(Task): Below are the records; copy exactly the stretch from the line containing "1259x716 pixels." through the line containing "Given: Click the purple", both ends included, and nothing else.

Collected data:
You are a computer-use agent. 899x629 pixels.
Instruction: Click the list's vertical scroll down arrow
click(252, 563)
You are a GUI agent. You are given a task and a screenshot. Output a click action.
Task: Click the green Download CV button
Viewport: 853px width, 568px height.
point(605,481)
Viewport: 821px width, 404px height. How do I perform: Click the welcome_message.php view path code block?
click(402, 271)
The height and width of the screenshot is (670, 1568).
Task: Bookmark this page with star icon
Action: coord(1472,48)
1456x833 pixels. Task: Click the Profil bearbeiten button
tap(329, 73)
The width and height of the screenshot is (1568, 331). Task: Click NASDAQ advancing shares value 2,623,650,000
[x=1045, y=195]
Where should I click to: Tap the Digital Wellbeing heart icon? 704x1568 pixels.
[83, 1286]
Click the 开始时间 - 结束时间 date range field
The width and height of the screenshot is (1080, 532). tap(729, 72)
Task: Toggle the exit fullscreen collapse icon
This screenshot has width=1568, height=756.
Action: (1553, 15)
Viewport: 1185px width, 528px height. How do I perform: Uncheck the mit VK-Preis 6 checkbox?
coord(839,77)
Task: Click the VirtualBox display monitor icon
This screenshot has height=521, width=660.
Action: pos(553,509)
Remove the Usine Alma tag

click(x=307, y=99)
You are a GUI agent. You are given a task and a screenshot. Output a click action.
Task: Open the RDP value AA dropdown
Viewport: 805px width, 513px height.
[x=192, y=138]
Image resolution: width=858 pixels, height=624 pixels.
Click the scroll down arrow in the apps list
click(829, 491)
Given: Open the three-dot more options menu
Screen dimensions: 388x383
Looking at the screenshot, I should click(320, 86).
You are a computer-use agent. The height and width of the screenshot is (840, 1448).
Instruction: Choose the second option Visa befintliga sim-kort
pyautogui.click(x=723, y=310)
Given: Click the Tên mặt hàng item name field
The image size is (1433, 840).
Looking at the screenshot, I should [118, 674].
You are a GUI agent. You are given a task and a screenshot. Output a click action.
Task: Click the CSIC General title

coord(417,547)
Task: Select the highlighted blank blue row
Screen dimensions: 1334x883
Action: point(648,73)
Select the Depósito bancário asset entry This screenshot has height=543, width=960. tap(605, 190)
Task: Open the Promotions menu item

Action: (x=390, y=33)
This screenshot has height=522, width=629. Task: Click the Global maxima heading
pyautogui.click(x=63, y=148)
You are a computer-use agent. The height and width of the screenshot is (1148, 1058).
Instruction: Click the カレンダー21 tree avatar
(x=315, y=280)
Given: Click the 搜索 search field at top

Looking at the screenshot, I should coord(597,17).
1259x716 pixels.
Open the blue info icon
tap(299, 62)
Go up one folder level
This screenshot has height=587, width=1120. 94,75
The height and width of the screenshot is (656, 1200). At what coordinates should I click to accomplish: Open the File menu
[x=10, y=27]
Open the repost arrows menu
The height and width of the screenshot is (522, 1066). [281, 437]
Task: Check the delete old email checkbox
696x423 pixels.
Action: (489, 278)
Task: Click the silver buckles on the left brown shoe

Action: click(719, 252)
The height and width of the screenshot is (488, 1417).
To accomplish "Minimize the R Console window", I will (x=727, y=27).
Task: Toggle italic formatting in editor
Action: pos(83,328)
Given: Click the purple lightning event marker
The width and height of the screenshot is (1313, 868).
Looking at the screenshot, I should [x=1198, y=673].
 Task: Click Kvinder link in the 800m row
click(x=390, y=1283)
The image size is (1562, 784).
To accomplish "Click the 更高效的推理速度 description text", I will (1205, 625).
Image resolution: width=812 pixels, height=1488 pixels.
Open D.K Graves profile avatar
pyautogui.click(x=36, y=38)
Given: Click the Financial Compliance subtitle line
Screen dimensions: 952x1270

(Finished exercise):
1259x716 pixels.
Open the blue info icon
tap(299, 62)
Go up one folder level
This screenshot has height=587, width=1120. 94,75
The height and width of the screenshot is (656, 1200). At what coordinates should I click to accomplish: Open the File menu
[x=10, y=27]
Open the repost arrows menu
The height and width of the screenshot is (522, 1066). [281, 437]
Task: Check the delete old email checkbox
696x423 pixels.
Action: (489, 278)
Task: Click the silver buckles on the left brown shoe

Action: click(719, 252)
The height and width of the screenshot is (488, 1417).
To accomplish "Minimize the R Console window", I will (x=727, y=27).
Task: Toggle italic formatting in editor
Action: pos(83,328)
Given: Click the purple lightning event marker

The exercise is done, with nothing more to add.